**SUPPLIED RECORDS**

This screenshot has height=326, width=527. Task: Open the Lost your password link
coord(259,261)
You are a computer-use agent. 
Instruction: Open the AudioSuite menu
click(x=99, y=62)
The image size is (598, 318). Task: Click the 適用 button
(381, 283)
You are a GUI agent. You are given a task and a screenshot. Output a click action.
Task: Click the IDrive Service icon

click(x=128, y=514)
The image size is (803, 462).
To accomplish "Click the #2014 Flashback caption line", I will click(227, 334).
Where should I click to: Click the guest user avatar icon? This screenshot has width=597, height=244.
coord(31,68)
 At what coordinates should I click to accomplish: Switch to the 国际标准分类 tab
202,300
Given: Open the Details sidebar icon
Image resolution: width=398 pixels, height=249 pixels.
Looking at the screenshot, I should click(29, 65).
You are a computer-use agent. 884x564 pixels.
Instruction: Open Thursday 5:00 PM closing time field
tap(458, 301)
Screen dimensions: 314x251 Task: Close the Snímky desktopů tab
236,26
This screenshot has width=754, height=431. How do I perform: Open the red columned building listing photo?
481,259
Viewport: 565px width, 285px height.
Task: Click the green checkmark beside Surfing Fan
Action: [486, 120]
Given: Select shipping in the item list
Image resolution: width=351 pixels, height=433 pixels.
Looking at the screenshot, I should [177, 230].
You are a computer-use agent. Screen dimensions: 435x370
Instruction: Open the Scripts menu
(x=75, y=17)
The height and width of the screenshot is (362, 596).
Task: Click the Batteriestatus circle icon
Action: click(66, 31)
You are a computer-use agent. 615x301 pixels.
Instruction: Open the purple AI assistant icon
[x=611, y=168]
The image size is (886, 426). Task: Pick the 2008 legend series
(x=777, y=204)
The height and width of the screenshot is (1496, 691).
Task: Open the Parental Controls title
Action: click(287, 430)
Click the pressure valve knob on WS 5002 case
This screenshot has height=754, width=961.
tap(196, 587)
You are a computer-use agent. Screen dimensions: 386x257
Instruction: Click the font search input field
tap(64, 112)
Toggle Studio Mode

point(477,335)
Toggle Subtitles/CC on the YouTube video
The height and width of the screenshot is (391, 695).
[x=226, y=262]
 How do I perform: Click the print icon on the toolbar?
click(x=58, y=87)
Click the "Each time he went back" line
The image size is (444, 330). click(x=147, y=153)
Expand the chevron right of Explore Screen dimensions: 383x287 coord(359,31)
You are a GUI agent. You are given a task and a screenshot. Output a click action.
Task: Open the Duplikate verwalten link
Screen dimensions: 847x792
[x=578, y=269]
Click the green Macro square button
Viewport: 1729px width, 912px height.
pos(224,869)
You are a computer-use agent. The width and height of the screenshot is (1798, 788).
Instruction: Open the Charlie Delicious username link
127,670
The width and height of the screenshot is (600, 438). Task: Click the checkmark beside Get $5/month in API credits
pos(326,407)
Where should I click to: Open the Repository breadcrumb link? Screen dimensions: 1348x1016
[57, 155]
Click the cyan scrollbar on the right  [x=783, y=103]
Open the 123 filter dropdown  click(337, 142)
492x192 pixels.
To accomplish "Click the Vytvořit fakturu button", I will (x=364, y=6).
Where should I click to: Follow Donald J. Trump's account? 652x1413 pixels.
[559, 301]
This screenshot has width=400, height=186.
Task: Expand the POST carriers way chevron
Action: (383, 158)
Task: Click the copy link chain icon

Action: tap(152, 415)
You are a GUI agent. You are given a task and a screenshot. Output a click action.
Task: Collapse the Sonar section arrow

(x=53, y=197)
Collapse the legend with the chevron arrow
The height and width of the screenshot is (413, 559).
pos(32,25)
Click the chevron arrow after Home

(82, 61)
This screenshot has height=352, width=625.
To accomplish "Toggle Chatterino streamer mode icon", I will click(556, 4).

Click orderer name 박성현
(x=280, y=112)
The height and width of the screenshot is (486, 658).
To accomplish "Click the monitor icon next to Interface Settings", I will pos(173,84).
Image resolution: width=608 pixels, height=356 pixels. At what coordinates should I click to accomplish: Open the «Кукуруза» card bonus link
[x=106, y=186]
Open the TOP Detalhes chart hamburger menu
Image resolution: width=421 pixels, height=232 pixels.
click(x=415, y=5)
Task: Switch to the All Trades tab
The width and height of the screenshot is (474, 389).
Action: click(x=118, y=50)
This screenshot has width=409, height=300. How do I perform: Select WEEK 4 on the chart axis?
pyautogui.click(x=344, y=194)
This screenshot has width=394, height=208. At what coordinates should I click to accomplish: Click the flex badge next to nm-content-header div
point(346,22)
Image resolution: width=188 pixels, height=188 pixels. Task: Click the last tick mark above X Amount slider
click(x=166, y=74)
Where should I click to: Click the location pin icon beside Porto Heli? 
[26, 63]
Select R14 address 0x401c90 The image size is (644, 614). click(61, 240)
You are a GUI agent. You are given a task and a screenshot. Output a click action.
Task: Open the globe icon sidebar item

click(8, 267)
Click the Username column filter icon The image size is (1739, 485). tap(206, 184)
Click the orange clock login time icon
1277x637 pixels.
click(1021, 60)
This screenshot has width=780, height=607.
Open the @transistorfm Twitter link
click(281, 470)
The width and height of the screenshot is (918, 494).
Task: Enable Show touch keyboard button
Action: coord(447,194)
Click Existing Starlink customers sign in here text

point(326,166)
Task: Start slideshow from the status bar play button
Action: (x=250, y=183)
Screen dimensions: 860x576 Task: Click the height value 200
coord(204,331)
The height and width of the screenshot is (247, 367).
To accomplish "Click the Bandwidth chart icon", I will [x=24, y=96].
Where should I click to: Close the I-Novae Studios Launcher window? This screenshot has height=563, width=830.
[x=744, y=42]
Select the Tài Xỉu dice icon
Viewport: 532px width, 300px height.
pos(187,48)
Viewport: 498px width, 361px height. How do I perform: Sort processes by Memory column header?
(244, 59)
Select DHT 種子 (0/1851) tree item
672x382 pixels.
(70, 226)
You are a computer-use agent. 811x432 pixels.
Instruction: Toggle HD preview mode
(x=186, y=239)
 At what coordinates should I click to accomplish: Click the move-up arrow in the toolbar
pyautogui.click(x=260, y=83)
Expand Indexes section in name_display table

**REQUIRED WORK**
Copy each line of the data exactly, leaving nothing out.

**ANSWER BOX**
This screenshot has height=326, width=527. Task: Open the Lost your password link
coord(259,261)
You are a computer-use agent. 
Instruction: Open the AudioSuite menu
click(x=99, y=62)
The image size is (598, 318). Task: Click the 適用 button
(381, 283)
You are a GUI agent. You are given a task and a screenshot. Output a click action.
Task: Click the IDrive Service icon

click(x=128, y=514)
The image size is (803, 462).
To accomplish "Click the #2014 Flashback caption line", I will click(227, 334).
Where should I click to: Click the guest user avatar icon? This screenshot has width=597, height=244.
coord(31,68)
 At what coordinates should I click to accomplish: Switch to the 国际标准分类 tab
202,300
Given: Open the Details sidebar icon
Image resolution: width=398 pixels, height=249 pixels.
Looking at the screenshot, I should click(29, 65).
You are a computer-use agent. 884x564 pixels.
Instruction: Open Thursday 5:00 PM closing time field
tap(458, 301)
Screen dimensions: 314x251 Task: Close the Snímky desktopů tab
236,26
This screenshot has width=754, height=431. How do I perform: Open the red columned building listing photo?
481,259
Viewport: 565px width, 285px height.
Task: Click the green checkmark beside Surfing Fan
Action: [486, 120]
Given: Select shipping in the item list
Image resolution: width=351 pixels, height=433 pixels.
Looking at the screenshot, I should [177, 230].
You are a computer-use agent. Screen dimensions: 435x370
Instruction: Open the Scripts menu
(x=75, y=17)
The height and width of the screenshot is (362, 596).
Task: Click the Batteriestatus circle icon
Action: click(66, 31)
You are a computer-use agent. 615x301 pixels.
Instruction: Open the purple AI assistant icon
[x=611, y=168]
The image size is (886, 426). Task: Pick the 2008 legend series
(x=777, y=204)
The height and width of the screenshot is (1496, 691).
Task: Open the Parental Controls title
Action: click(287, 430)
Click the pressure valve knob on WS 5002 case
This screenshot has height=754, width=961.
tap(196, 587)
You are a computer-use agent. Screen dimensions: 386x257
Instruction: Click the font search input field
tap(64, 112)
Toggle Studio Mode

point(477,335)
Toggle Subtitles/CC on the YouTube video
The height and width of the screenshot is (391, 695).
[x=226, y=262]
 How do I perform: Click the print icon on the toolbar?
click(x=58, y=87)
Click the "Each time he went back" line
The image size is (444, 330). click(x=147, y=153)
Expand the chevron right of Explore Screen dimensions: 383x287 coord(359,31)
You are a GUI agent. You are given a task and a screenshot. Output a click action.
Task: Open the Duplikate verwalten link
Screen dimensions: 847x792
[x=578, y=269]
Click the green Macro square button
Viewport: 1729px width, 912px height.
pos(224,869)
You are a computer-use agent. The width and height of the screenshot is (1798, 788).
Instruction: Open the Charlie Delicious username link
127,670
The width and height of the screenshot is (600, 438). Task: Click the checkmark beside Get $5/month in API credits
pos(326,407)
Where should I click to: Open the Repository breadcrumb link? Screen dimensions: 1348x1016
[57, 155]
Click the cyan scrollbar on the right  [x=783, y=103]
Open the 123 filter dropdown  click(337, 142)
492x192 pixels.
To accomplish "Click the Vytvořit fakturu button", I will (x=364, y=6).
Where should I click to: Follow Donald J. Trump's account? 652x1413 pixels.
[559, 301]
This screenshot has width=400, height=186.
Task: Expand the POST carriers way chevron
Action: (383, 158)
Task: Click the copy link chain icon

Action: tap(152, 415)
You are a GUI agent. You are given a task and a screenshot. Output a click action.
Task: Collapse the Sonar section arrow

(x=53, y=197)
Collapse the legend with the chevron arrow
The height and width of the screenshot is (413, 559).
pos(32,25)
Click the chevron arrow after Home

(82, 61)
This screenshot has height=352, width=625.
To accomplish "Toggle Chatterino streamer mode icon", I will click(556, 4).

Click orderer name 박성현
(x=280, y=112)
The height and width of the screenshot is (486, 658).
To accomplish "Click the monitor icon next to Interface Settings", I will pos(173,84).
Image resolution: width=608 pixels, height=356 pixels. At what coordinates should I click to accomplish: Open the «Кукуруза» card bonus link
[x=106, y=186]
Open the TOP Detalhes chart hamburger menu
Image resolution: width=421 pixels, height=232 pixels.
click(x=415, y=5)
Task: Switch to the All Trades tab
The width and height of the screenshot is (474, 389).
Action: click(x=118, y=50)
This screenshot has width=409, height=300. How do I perform: Select WEEK 4 on the chart axis?
pyautogui.click(x=344, y=194)
This screenshot has width=394, height=208. At what coordinates should I click to accomplish: Click the flex badge next to nm-content-header div
point(346,22)
Image resolution: width=188 pixels, height=188 pixels. Task: Click the last tick mark above X Amount slider
click(x=166, y=74)
Where should I click to: Click the location pin icon beside Porto Heli? 
[26, 63]
Select R14 address 0x401c90 The image size is (644, 614). click(61, 240)
You are a GUI agent. You are given a task and a screenshot. Output a click action.
Task: Open the globe icon sidebar item

click(8, 267)
Click the Username column filter icon The image size is (1739, 485). tap(206, 184)
Click the orange clock login time icon
1277x637 pixels.
click(1021, 60)
This screenshot has width=780, height=607.
Open the @transistorfm Twitter link
click(281, 470)
The width and height of the screenshot is (918, 494).
Task: Enable Show touch keyboard button
Action: coord(447,194)
Click Existing Starlink customers sign in here text

point(326,166)
Task: Start slideshow from the status bar play button
Action: (x=250, y=183)
Screen dimensions: 860x576 Task: Click the height value 200
coord(204,331)
The height and width of the screenshot is (247, 367).
To accomplish "Click the Bandwidth chart icon", I will [x=24, y=96].
Where should I click to: Close the I-Novae Studios Launcher window? This screenshot has height=563, width=830.
[x=744, y=42]
Select the Tài Xỉu dice icon
Viewport: 532px width, 300px height.
pos(187,48)
Viewport: 498px width, 361px height. How do I perform: Sort processes by Memory column header?
(244, 59)
Select DHT 種子 (0/1851) tree item
672x382 pixels.
(70, 226)
You are a computer-use agent. 811x432 pixels.
Instruction: Toggle HD preview mode
(x=186, y=239)
 At what coordinates should I click to accomplish: Click the move-up arrow in the toolbar
pyautogui.click(x=260, y=83)
Expand Indexes section in name_display table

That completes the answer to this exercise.